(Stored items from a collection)
▬▬▬▬▬▬

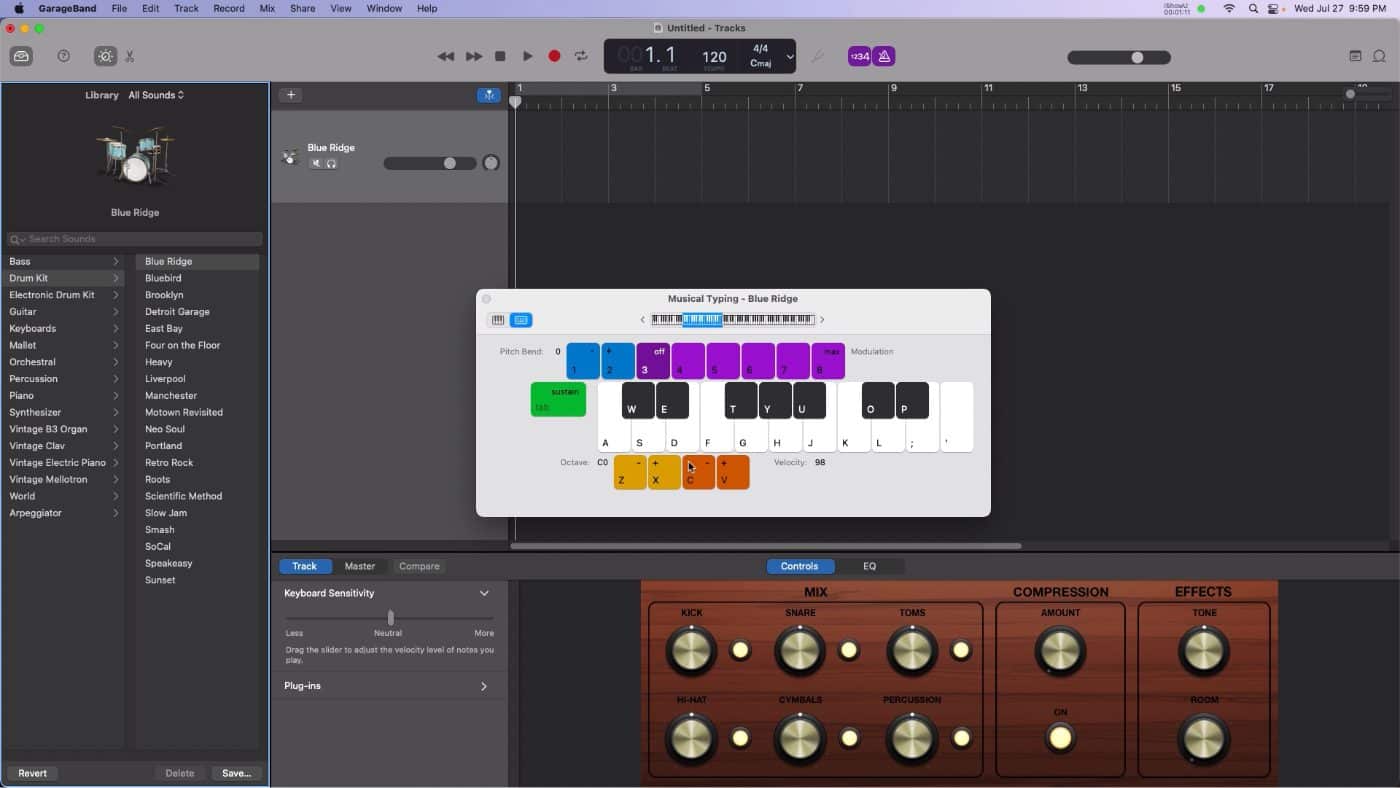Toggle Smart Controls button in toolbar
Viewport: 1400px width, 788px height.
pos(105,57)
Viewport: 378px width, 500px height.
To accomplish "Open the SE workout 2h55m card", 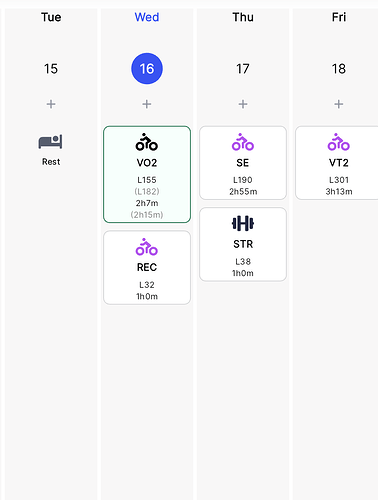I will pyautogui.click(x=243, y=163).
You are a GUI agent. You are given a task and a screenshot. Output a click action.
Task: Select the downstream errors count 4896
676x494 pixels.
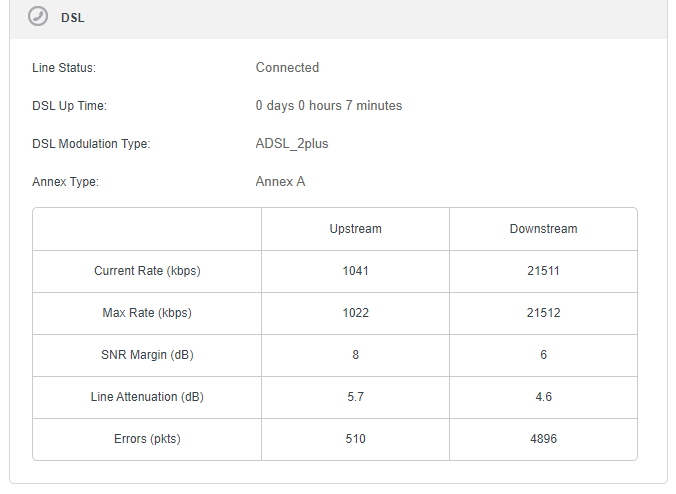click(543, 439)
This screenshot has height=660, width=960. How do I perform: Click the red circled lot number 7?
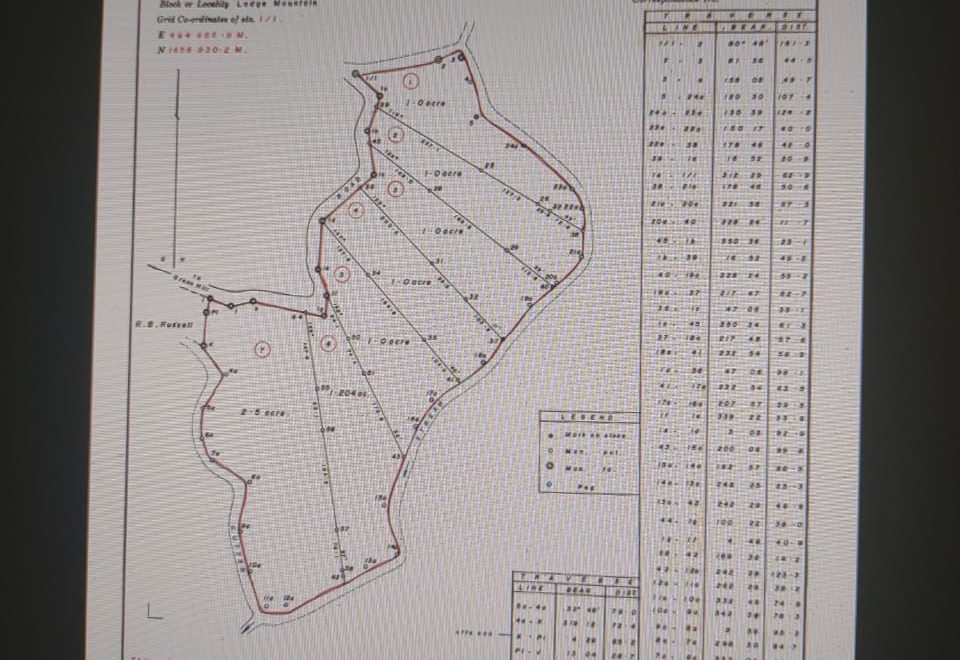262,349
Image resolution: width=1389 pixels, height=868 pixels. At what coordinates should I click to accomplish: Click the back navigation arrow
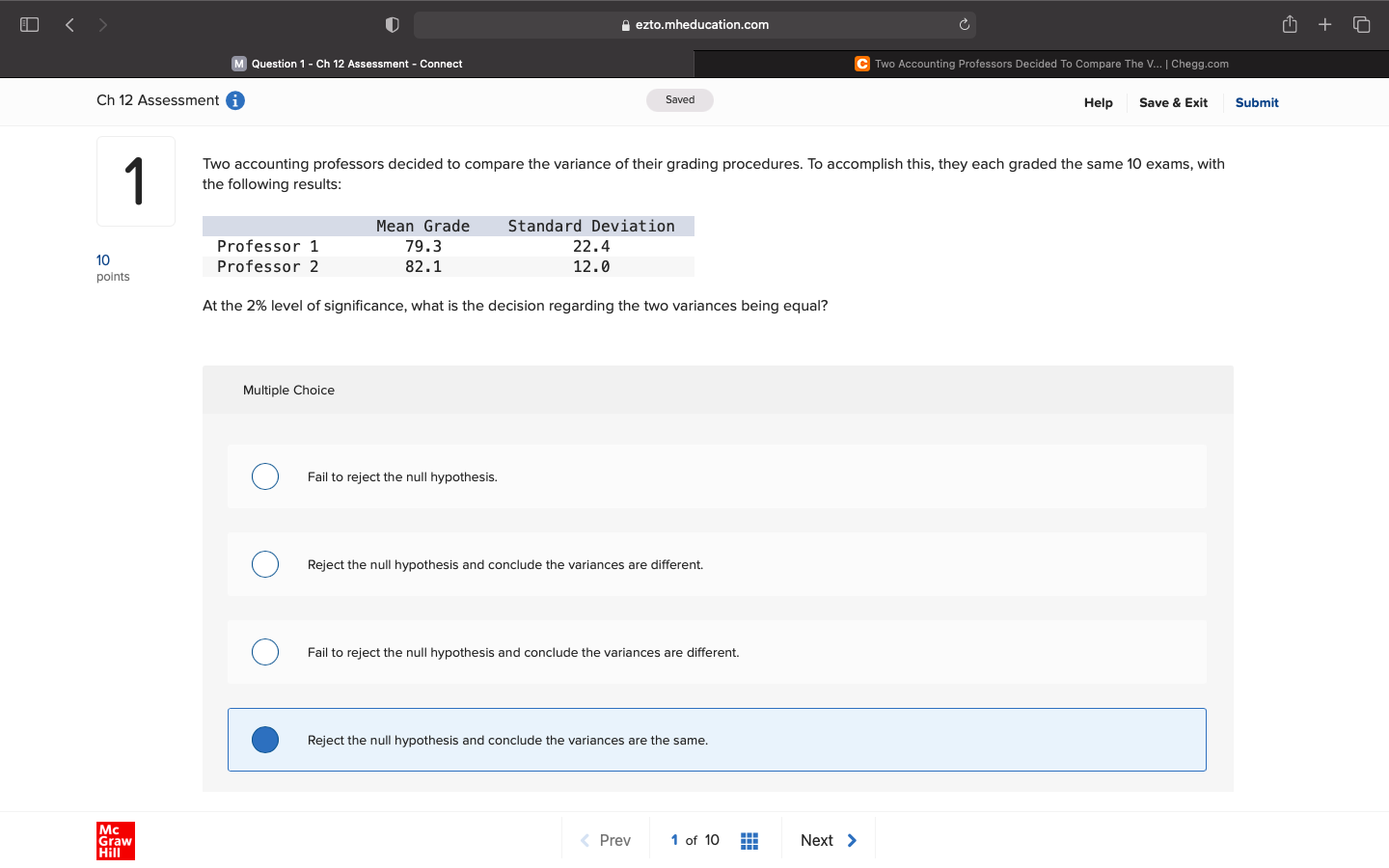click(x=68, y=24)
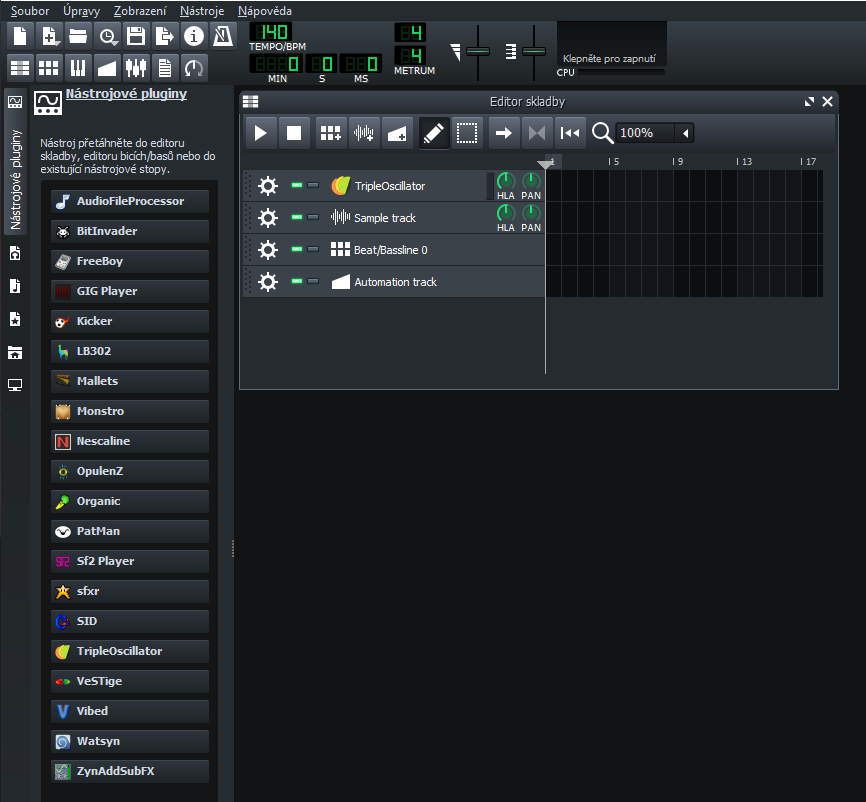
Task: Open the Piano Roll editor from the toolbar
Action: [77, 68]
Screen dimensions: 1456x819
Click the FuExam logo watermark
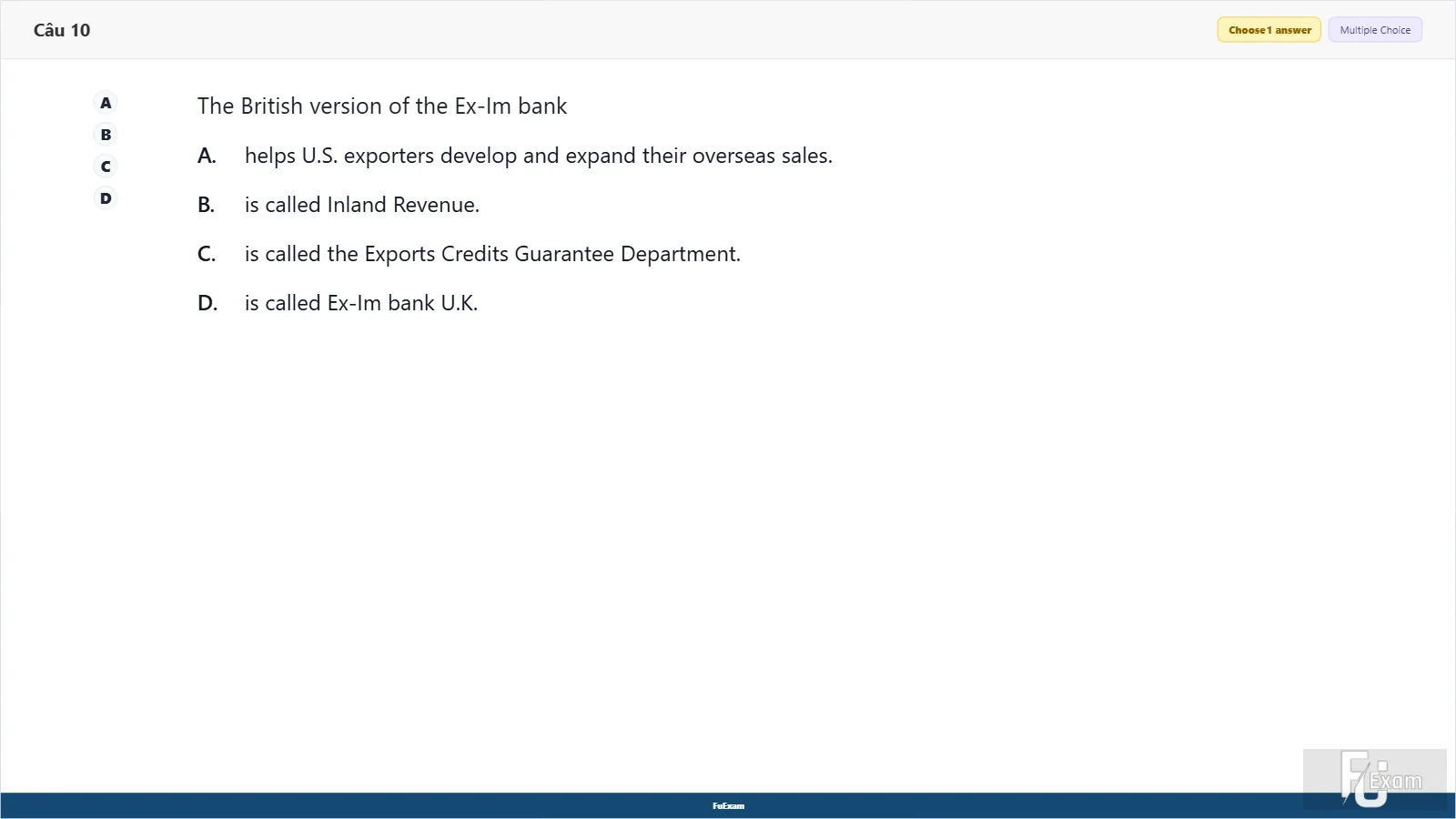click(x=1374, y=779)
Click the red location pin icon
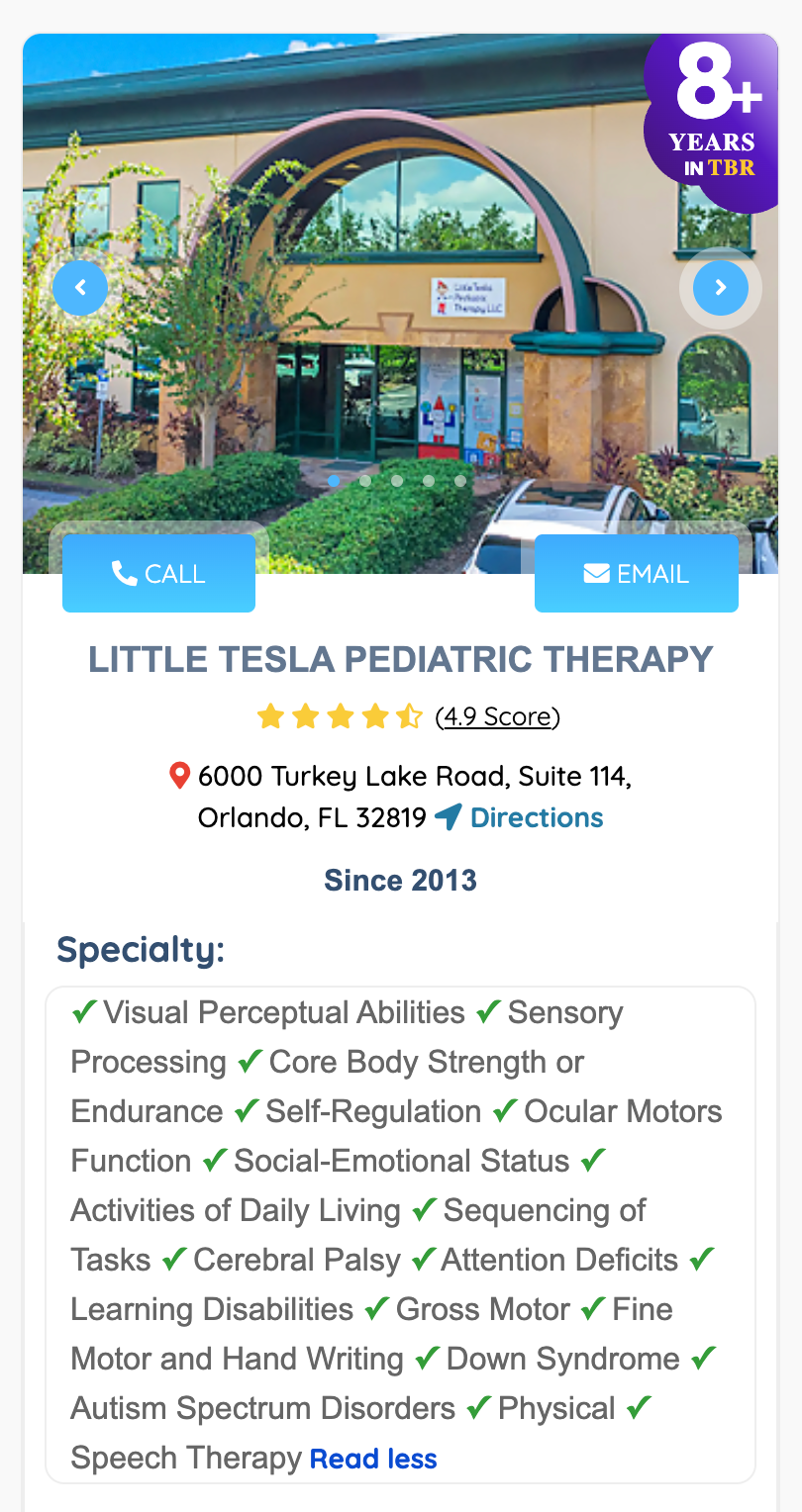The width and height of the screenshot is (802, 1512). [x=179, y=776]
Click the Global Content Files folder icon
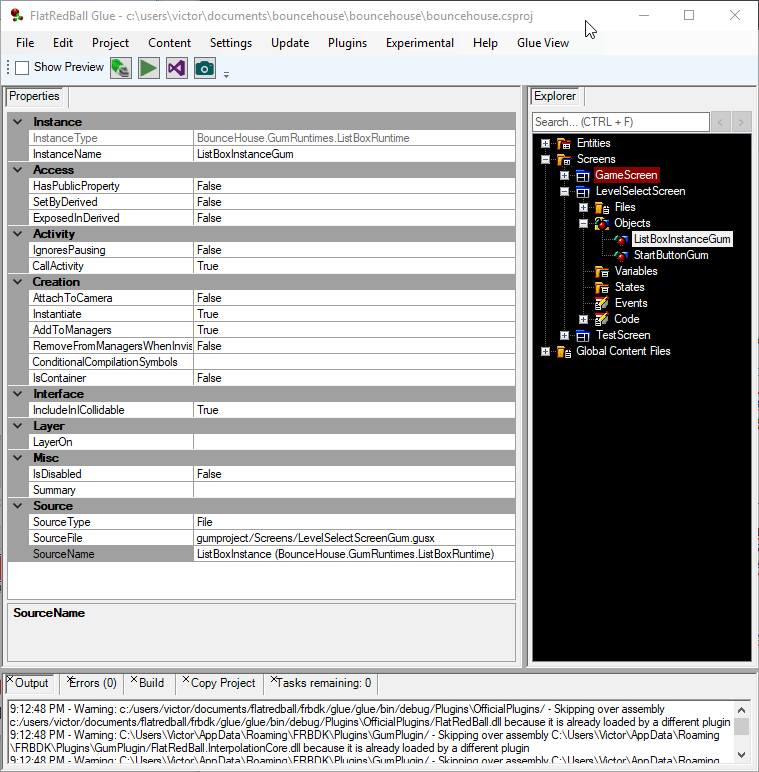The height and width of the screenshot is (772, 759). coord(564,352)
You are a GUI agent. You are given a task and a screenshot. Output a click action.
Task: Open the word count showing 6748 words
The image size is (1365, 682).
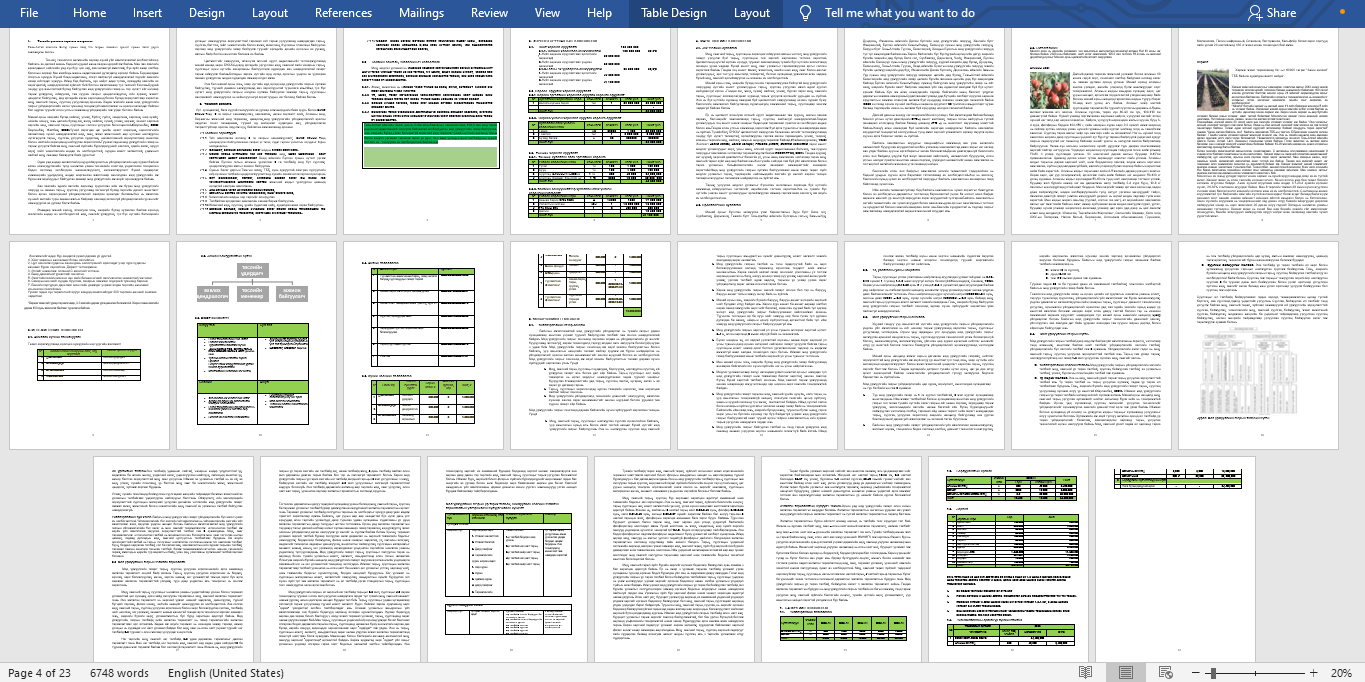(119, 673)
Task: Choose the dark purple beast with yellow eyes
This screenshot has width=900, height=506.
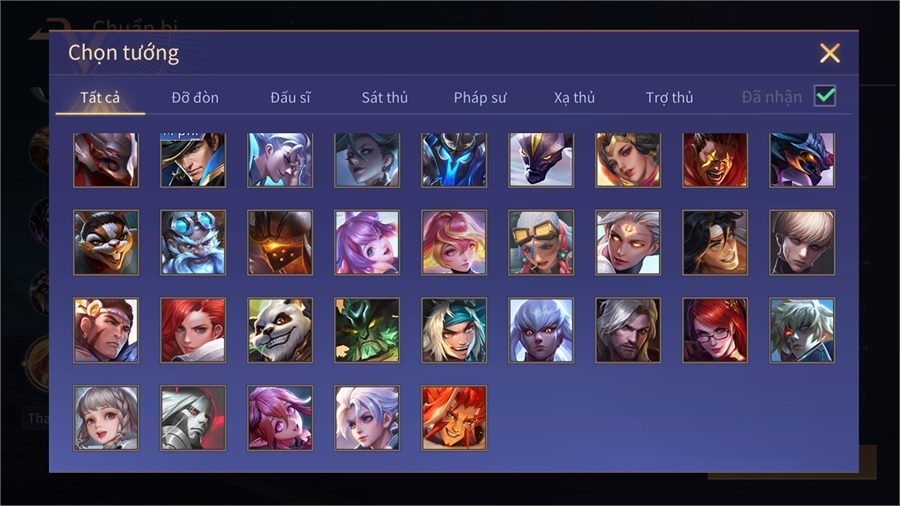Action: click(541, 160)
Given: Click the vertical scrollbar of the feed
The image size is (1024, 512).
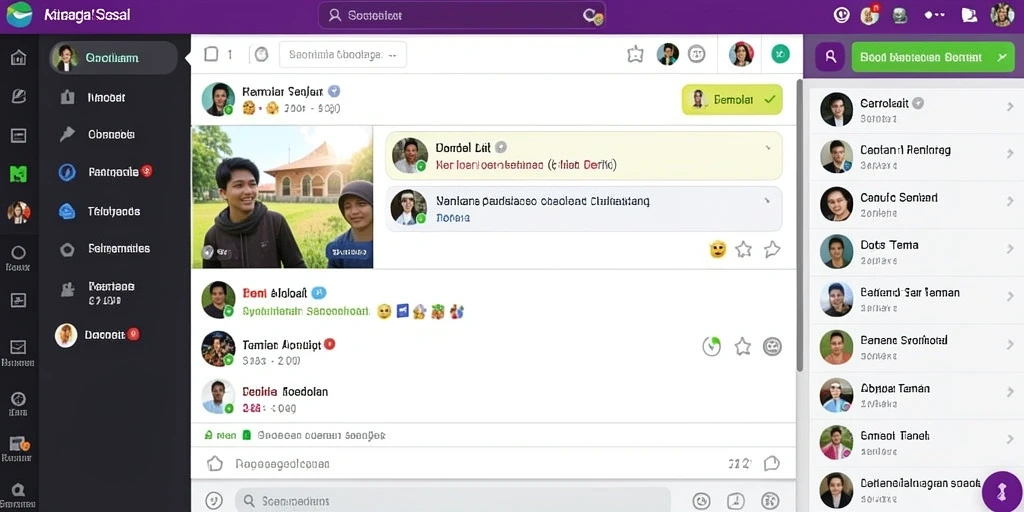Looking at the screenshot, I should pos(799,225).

▬▬▬▬▬▬

• BRIEF
An exact restatement of the lines from the one holding "Click the Global Content Files folder icon" through the end of the entries, both ends included, is the whole answer. Pictures stay out.

• EXPECTED ANSWER
Click the Global Content Files folder icon
The height and width of the screenshot is (772, 759). coord(564,352)
You are a GUI agent. You are given a task and a screenshot. Output a click action.
Task: Open the word count showing 6748 words
The image size is (1365, 682).
(119, 673)
Task: Choose the dark purple beast with yellow eyes
This screenshot has width=900, height=506.
Action: click(541, 160)
Given: Click the vertical scrollbar of the feed
The image size is (1024, 512).
Looking at the screenshot, I should pos(799,225).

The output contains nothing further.